Il faut en revanche dépister rapidement les personnes symptomatiques pour les traiter rapidement, car par chance, des traitements commencent à montrer des résultats encourageants sur la clearance virale (la vitesse avec laquelle le malade se débarrasse du virus). Il s’agit notamment de la chloroquine, médicament anti-malaria que nous connaissons bien en Afrique, qui peut être administrée seule ou en combinaison avec d’autres médicaments selon les protocoles. Afin que la demande en tests PCR s’ajuste à notre capacité à les réaliser, il importe de sélectionner méticuleusement les personnes à tester. L’organisation mondiale de la santé, certains gouvernements et des entreprises comme Medicasure mettent gracieusement à la disposition du public des questionnaires évolutifs (car les connaissances évoluent rapidement) permettant au final de déterminer le besoin de recourir à un test. Je vous invite à réaliser le votre en utilisant le lien suivant: https://www.mycoronatest.medicasure.com/

A titre de rappel, les mesures actuelles de distanciation sociale et d’hygiène sont suffisantes, excepté pour les personnes à risque d’infection sévère qui doivent être soumises par tous les moyens à un confinement strict et contrôlé. Le fait que les seuls décès d’une infection par le SARS Cov2 au Cameroun à ce jour présentaient des facteurs de risque d’infection grave illustre la nécessité urgente d’identifier et de confiner ces personnes. Le test Medicasure se distingue des autres par la prise en compte de ces facteurs de risque de gravité pour en référer à une consultation médicale urgente plutôt qu’un simple test biologique.

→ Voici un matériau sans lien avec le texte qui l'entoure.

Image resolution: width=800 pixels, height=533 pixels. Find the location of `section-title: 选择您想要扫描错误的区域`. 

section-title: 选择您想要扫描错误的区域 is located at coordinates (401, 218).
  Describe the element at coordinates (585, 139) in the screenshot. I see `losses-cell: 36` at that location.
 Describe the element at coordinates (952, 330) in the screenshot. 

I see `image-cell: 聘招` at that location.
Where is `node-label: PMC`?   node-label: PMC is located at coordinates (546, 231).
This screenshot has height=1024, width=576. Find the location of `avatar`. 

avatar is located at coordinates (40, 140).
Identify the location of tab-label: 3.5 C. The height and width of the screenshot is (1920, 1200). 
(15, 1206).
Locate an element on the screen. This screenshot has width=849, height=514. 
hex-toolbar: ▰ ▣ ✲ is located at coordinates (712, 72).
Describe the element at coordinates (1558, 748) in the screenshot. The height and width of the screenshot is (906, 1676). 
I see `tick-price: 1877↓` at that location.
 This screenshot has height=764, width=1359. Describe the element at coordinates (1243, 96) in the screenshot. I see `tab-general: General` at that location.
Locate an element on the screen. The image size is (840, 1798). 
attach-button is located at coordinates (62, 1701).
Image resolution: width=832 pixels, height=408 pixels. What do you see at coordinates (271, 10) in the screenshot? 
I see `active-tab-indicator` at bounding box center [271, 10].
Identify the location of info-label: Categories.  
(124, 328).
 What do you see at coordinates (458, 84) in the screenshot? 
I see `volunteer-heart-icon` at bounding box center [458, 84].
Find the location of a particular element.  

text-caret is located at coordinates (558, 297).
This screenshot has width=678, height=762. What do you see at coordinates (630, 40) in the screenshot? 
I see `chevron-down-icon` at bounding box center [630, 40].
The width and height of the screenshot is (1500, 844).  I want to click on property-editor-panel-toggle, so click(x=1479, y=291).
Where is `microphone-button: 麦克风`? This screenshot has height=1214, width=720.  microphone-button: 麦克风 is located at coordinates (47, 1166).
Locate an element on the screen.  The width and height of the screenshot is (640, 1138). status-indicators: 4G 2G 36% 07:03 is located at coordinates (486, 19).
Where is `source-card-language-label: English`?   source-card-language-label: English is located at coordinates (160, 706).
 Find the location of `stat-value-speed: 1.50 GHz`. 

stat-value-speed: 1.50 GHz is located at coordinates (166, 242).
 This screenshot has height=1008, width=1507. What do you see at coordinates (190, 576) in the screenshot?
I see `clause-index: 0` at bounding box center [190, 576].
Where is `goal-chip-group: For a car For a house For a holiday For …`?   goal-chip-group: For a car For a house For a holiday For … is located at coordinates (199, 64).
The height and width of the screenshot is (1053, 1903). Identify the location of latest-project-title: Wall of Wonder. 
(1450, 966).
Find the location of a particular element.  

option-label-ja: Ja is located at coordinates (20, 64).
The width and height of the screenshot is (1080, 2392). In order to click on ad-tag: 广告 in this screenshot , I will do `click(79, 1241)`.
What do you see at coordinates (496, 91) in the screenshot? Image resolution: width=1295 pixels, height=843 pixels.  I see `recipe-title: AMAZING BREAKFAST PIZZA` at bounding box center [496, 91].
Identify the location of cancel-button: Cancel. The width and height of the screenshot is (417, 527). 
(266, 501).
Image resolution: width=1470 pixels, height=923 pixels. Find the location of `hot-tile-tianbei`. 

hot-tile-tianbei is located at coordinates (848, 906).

Attendu que le dépistage massif a peu de chance de voir le jour au Cameroun, que va-t-il se passer dès lors que la dissémination éventuelle de l’épidémie dépassera la capacité de tests de nos laboratoires?

Il faudra adopter une autre stratégie consistant toujours à soigner précocement les malades symptomatiques, mais sans les tester au préalable, en anglais, « suspect and treat ». A ce moment, les questionnaires tels que celui indiqué ci-dessus ne détermineront plus le besoin d’être testé, mais celui d’être traité. Le défi auquel nous faisons face est de préparer cette stratégie de contournement de la faiblesse du système de santé Camerounais à pouvoir diagnostiquer les maladies. Nos scientifiques doivent donc recueillir en ce moment de précieuses données cliniques, biologiques et radiologiques sur les malades du virus, les personnes exposées et la population non exposée. Le but de cette analyse préliminaire est de pouvoir préjuger le moment venu avec précision de l’infection sur la base d’un ou plusieurs symptômes, et soigner les malades de manière empirique. Aider nos confrères face à se défi demande des encouragements à toutes les personnes actives et un effort supplémentaire, en particulier à ceux qui mettent à disposition les outils d’évaluation du risque d’infection grave, afin qu’ils organisent aussi une récolte anonyme et volontaire de données cliniques et biologiques ultérieures aux tests pour les mettre à la disposition de nos scientifiques.